## Work task 1:
Reproduce the passage of the article on the Yale-Princeton student partnership that begins at the words "The Yale team have" and stops after the words "the new data accessible to scholars for the first time.".
## Work task 2:
According to the article on the Yale-Princeton student partnership, how many photographs did the students complete over two days at Princeton?
Start of Supplied text
Yale-Princeton student partnership bridges art and science to illuminate the early photographers

By Jon Atherton, Yale West Campus, and Erin Firestone, Princeton University Art Museum

Preparations for the first retrospective exhibition of photography by Clarence Hudson White (1871–1925) has inspired an unexpected collaboration between students at Princeton and Yale.

Immersed in the real-life setting of the Princeton University Art Museum, six undergraduates from Yale and three grad students from Princeton have come together in an unprecedented network spanning institutional and disciplinary boundaries as varied as their own majors.

Conceptualizing the project, Paul Messier at Yale’s Institute for the Preservation of Cultural Heritage (IPCH), and Anne McCauley, the David Hunter McAlpin Professor of the History of Photography and Modern Art at Princeton, set out to enhance scholarly understanding of White’s work prior to an upcoming exhibition curated by McCauley.

“I had already consulted with Paul about a paper I was writing on Man Ray and we talked about the problem of identifying Clarence White’s processes,” reflected McCauley.

The pair quickly recognized that in-depth technical analysis would be needed to answer questions about the great transitions that took place during the “Pictorialism” period of the late 19th and early 20th centuries.

Spurning straightforward exposures for more experimental techniques, pioneers like Clarence White used hand-coated papers, emulsions, pigments, and platinum for layered and more sophisticated images.

“The processes and working methods of the period have been challenging for art historians and scholars to distinguish in great detail,” said Messier, the Pritzker Director of the Lens Media Lab at IPCH. “Luckily we are surrounded by the most diverse range of expertise, in rare photography, analytical techniques, and across the humanities. Our students embody this diversity and drive.”

Partnering with Anikó Bezur, the Wallace S. Wilson Director of the Technical Studies Lab at IPCH, the pair selected undergraduate students from across Yale, including chemistry, cognitive sciences, biomedical engineering, art history, mechanical engineering, sociology, gender studies, and Russian literature majors. An X-ray fluorescence spectroscopy (XRF) “boot camp” was organized by Bezur, and the students were ready to undertake real-world analysis of Princeton’s White collection. 

In addition to its portability, Bezur uses the elemental analysis technique to successfully characterize inorganic materials without the need for invasive sampling.

“The XRF measures the number and energy of fluorescent x-rays, with a resulting spectrum of peaks at locations (or energies) corresponding to elements present, just like a fingerprint,” she explains. “It enables us to identify photographic processes based on substrate, image forming material, and toner, and make new data accessible to scholars for the first time.”

With the portable instruments accompanying the Yale team to Princeton, the students set to work with their counterparts examining the Clarence White photographs, completing over 80 photographs over two days to establish approximate timelines for each based on the metals used to form the images.

The Yale team have now analyzed the results from the workshop and their findings indicate a re-assignment rate of around 30%. Having uncovered the processes that White used, the next step is to make the new data accessible to scholars for the first time.
End of Supplied text
Start of Dataset extract
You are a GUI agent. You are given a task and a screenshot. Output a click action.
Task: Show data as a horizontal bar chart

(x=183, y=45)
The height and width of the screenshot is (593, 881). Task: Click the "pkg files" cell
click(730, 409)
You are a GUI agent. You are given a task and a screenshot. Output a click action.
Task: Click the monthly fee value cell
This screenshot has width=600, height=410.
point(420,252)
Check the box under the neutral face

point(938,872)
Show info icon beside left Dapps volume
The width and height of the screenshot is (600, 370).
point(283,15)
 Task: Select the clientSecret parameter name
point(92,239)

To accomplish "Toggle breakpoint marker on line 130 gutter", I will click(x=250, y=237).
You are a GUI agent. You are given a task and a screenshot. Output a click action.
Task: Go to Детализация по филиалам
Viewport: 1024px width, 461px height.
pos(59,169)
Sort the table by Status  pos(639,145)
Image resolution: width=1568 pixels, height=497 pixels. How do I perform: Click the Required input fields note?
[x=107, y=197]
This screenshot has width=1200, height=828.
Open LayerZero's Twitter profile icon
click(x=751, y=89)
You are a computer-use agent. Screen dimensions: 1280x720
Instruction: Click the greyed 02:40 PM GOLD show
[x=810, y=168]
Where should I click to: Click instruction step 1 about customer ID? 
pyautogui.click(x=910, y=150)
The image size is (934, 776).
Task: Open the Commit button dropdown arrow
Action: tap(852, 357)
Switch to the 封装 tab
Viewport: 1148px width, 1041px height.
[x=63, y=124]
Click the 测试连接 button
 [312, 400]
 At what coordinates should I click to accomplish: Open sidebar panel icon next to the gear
End of Dataset extract
## Exercise answer 1:
The Yale team have now analyzed the results from the workshop and their findings indicate a re-assignment rate of around 30%. Having uncovered the processes that White used, the next step is to make the new data accessible to scholars for the first time.

## Exercise answer 2:
Over 80 photographs.